Regulators and industry leaders developed the Profile to provide a common language for all key stakeholders, and to explain cyber risk in a consolidated and simplified manner. The Profile combines over 2,300 regulations into one diagnostic self-assessment for industry-wide standardization among Financial Sector organizations and is maintained by CRI to stay up-to-date for financial organizations. When a CISO incorporates the Profile, they are simplifying their current security protocol without impacting their frontline defense. The Profile supports the CISO’s role and adds consistency across benchmarking cyber risk, which results in better communication with an organization’s leaders such as the Chief Financial Officer (CFO), Chief Executive Officer (CEO), and Chief Risk Officer (CRO). When organizational leaders better comprehend the threats, they are likely to better support, prioritize, and budget solutions to mitigate cyber risks.

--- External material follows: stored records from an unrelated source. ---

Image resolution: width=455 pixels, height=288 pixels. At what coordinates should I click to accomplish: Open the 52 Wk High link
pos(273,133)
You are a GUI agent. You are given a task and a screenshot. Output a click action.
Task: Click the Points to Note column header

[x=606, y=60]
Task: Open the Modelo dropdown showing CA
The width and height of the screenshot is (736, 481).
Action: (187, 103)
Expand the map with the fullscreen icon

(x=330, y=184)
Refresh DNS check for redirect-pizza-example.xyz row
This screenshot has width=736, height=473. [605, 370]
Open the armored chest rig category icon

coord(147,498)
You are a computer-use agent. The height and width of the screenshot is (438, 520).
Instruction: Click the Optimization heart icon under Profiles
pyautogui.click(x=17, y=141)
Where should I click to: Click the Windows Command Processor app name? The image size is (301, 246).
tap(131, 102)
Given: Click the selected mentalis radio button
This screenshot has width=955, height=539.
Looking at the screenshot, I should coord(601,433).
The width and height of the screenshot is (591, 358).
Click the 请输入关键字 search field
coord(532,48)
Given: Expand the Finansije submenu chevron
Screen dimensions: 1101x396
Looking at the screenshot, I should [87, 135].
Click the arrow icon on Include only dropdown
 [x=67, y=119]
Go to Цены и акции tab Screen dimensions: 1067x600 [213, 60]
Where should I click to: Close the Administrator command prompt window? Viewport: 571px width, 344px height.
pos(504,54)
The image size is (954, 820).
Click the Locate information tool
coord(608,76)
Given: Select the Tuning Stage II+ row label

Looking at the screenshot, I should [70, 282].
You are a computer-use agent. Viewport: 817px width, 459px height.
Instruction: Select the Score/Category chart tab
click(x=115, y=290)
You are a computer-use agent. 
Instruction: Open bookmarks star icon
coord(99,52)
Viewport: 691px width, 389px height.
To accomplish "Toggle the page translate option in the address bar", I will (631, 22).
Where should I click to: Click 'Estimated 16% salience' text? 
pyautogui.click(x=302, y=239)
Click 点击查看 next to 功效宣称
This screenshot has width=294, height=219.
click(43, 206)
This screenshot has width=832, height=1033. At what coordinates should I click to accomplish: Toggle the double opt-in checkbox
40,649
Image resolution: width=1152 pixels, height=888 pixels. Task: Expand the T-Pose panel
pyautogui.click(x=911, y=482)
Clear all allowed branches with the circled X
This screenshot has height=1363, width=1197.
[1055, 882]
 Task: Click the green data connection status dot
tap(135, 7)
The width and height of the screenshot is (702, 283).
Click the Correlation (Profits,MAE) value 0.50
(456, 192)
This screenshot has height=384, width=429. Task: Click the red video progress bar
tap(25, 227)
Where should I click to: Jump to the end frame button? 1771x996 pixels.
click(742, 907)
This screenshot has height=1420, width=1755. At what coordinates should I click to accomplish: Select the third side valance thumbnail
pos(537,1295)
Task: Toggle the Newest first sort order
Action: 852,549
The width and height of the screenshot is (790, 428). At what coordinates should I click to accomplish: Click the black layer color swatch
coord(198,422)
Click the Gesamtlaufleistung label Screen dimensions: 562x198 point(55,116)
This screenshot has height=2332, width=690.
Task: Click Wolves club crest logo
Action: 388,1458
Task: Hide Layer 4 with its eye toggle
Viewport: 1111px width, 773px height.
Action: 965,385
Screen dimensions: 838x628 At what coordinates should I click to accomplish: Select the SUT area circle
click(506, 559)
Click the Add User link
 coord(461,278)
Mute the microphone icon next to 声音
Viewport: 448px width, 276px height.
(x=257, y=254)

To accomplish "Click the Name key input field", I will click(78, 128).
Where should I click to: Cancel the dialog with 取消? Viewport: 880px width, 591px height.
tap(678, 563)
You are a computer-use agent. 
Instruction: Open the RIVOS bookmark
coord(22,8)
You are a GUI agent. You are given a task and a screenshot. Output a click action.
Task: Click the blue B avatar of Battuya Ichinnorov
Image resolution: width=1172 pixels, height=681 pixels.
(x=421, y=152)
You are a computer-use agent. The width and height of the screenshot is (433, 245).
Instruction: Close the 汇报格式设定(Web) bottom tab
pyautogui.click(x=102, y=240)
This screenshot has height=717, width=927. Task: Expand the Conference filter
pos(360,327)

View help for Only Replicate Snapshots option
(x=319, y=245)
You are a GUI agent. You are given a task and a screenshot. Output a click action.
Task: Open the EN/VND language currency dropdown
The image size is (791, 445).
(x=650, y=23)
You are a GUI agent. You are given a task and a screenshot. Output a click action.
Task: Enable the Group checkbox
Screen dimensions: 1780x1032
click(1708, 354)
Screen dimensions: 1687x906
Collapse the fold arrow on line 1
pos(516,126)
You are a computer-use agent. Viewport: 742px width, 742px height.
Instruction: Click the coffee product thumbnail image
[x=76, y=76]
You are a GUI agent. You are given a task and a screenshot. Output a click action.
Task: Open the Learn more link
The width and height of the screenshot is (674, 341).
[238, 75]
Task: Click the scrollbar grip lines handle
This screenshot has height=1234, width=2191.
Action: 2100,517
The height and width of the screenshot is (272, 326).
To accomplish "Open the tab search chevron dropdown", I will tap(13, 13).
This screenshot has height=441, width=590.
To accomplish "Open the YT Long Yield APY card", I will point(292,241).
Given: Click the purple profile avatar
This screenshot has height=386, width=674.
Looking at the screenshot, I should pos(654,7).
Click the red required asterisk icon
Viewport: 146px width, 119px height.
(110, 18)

Regulators benefit from increased visibility of cyber risk across the financial sector while enhancing cooperation with CISOs and other industry leaders. The entire Financial Services industry benefits from having a common language and framework to build upon its foundation, and organizations are better able to take collective actions against threats as they work together.
The Profile categorizes a CISO’s organization based on the impact to the sector that a cyber threat would pose. This equates to a roadmap that is tailored to the organization. The Profile’s impact tiering assessment and diagnostic statements can reduce the number of questions by up to 73 percent that an organization normally must review under a similar assessment. The Profile aims to grow with organizations in the financial sector through multiple updates made in annual cycles, expected added maturity ratings, alliance partnerships, and additional new international frameworks, making it a one-stop-shop for the financial sector CISO.